____ DATA EXTRACT

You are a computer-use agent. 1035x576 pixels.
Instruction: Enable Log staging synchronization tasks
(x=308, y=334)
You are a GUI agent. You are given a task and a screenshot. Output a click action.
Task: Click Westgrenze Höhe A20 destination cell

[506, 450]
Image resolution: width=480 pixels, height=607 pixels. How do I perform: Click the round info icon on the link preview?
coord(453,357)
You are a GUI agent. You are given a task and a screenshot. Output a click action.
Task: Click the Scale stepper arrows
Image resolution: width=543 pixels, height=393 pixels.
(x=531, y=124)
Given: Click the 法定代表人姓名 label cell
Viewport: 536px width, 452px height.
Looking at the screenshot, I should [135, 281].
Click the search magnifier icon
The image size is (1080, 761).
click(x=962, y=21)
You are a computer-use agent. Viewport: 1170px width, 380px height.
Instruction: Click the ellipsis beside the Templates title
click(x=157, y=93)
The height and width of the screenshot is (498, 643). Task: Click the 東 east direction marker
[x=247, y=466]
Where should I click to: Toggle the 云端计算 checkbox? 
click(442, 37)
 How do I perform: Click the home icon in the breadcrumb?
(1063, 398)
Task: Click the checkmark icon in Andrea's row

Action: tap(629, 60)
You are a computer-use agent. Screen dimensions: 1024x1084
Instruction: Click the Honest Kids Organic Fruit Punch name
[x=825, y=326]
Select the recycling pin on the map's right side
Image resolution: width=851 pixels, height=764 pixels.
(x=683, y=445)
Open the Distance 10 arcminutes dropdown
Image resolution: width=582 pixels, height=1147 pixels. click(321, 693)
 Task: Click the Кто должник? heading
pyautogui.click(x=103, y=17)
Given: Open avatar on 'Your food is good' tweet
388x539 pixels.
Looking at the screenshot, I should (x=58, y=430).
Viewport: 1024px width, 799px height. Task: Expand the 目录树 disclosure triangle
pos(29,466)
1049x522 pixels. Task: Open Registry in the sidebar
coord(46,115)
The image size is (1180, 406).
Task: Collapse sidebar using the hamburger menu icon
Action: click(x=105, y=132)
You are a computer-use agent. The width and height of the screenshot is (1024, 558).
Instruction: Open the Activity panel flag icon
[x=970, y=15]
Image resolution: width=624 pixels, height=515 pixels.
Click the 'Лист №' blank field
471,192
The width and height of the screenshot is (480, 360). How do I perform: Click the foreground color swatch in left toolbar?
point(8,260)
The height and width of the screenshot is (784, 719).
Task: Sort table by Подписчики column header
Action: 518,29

________

**PROBLEM DETAILS:** Among the lines of the preceding data, which ones hold the word "agent"? List them.

**RESULT:**
You are a computer-use agent. 1035x576 pixels.
You are a GUI agent. You are given a task and a screenshot. Output a click action.
You are a GUI agent. You are given a task and a screenshot. Output a click action.
You are a computer-use agent. Viewport: 1170px width, 380px height.
You are a computer-use agent. Screen dimensions: 1024x1084
You are a computer-use agent. The width and height of the screenshot is (1024, 558).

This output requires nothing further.